Doğrulukla hareket etmek iman ve güven oluşturur ve yalnızca Rab’bin isteğini yerine getirmeye çalıştığımız konusunda başkalarına güvence verir. Meclislerimizde dış etkilere direnir ve Rab’bin vahyettiği süreci takip ederek her bir kadın ve erkekten iç görülerini almaya çalışır ve alınan ilhamla tutarlı bir şekilde hareket ederiz.
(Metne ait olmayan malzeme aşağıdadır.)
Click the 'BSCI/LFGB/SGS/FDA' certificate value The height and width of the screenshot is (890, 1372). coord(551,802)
Odak noktamız Kurtarıcı’dır ve kendi çıkarlarımıza yaradığı, ailemize fayda sağladığı veya bir başkası pahasına birinin kayrıldığı algılanabilecek eylemlerden kaçınmaya özen gösteririz. Eylemlerimizin kişisel takdir görmek, daha fazla beğeni toplamak, alıntılanmak veya yayınlanmak için insanların övgülerinden etkilenmiş olabileceği algısından kaçınmak için her türlü çabayı gösteririz.

İlahi Kimliğimize Sadık Olmak

Son olarak doğrulukla yaşamak ilahi kimliğimize karşı sadık olmamızı gerektirir.
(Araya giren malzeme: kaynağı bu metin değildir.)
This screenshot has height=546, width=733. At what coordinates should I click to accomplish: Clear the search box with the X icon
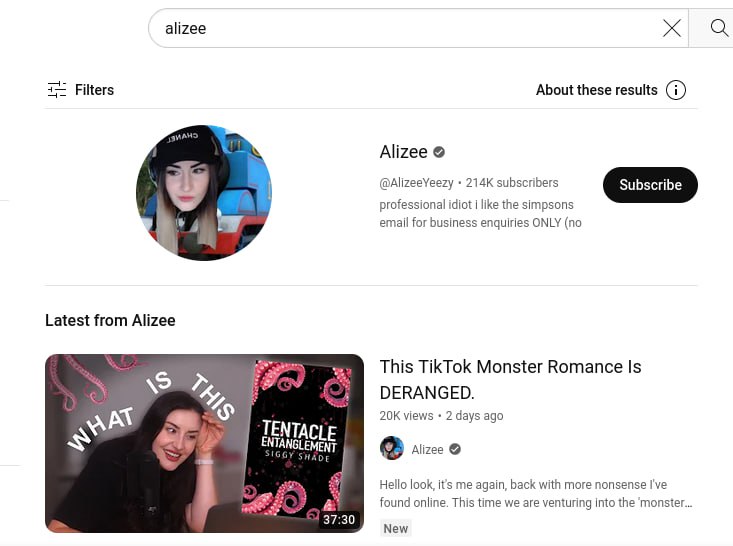[672, 29]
Öyle olmayan bazı kişileri tanıyoruz. Birçok kişinin “benliğe dayanan düşüncelerine” hitap ederek onların yüreklerini saptıran Mesih-karşıtı Korihor’un özel bir önemi vardır. Ancak, hayatının son anlarında o, “ben her zaman Tanrı’nın var olduğunu biliyordum” diye itirafta bulundu. Başkan Henry B. Eyring yalan söylemenin, ilahi kimliğimiz olan “ruhlarımızın doğasına aykırı olduğunu” öğretmiştir. Korihor kendini kandırdı ve gerçek onun içinde değildi.
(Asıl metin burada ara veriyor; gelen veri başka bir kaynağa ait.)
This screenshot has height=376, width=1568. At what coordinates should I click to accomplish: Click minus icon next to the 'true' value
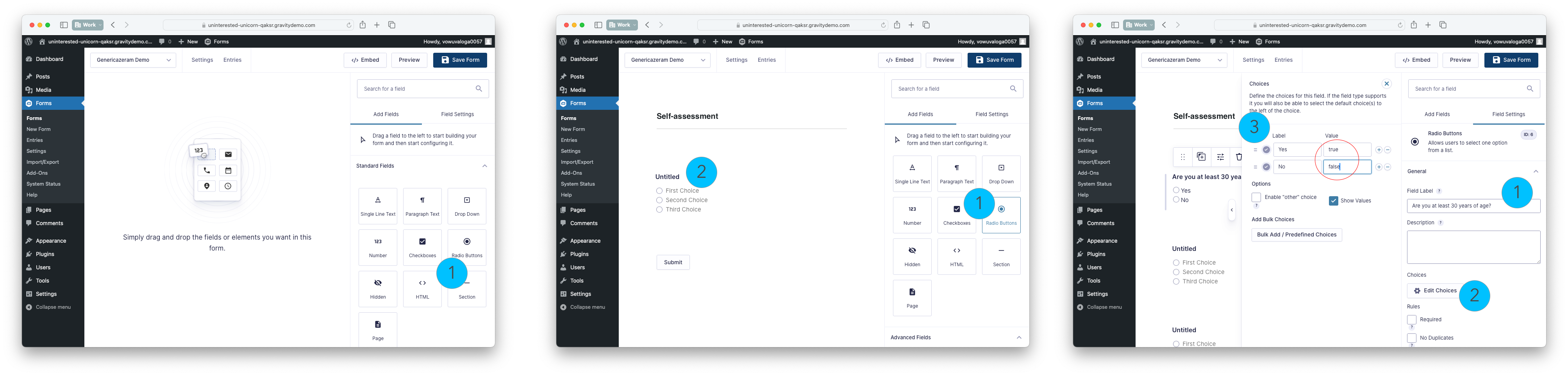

Buna karşılık, Peygamber Joseph Smith kendinden emin bir şekilde şunları söylemiştir, “Bunu biliyordum ve Tanrı’nın da bunu bildiğini biliyordum ve ben bunu inkar edemezdim.”

Joseph’ın kardeşi Hyrum “kalbinin [doğruluğundan] dolayı” Rab tarafından sevildi. O ve Joseph sonuna kadar sadık kalmışlardır; ilahi kimliklerine, aldıkları ışığa ve bilgiye ve olabileceklerini bildikleri kişiliğe sadık kalmışlardır.

Sonuç

Kendimizi “Tanrı’nın isteğiyle” barıştıralım ve Mesih’e benzer bir nitelik olan doğruluğu geliştirelim. Dünyanın Kurtarıcı’sı olan Örneğimiz’i izleyelim ve geri çekilmeden Tanrı’ya, birbirimize ve ilahi kimliğimize sadık bir hayat yaşayalım.

Eyüp’ün söylediği gibi, “Tanrı beni doğru teraziyle tartsın, [doğru] olduğumu görsün.” İsa Mesih’in kutsal adıyla. Amin.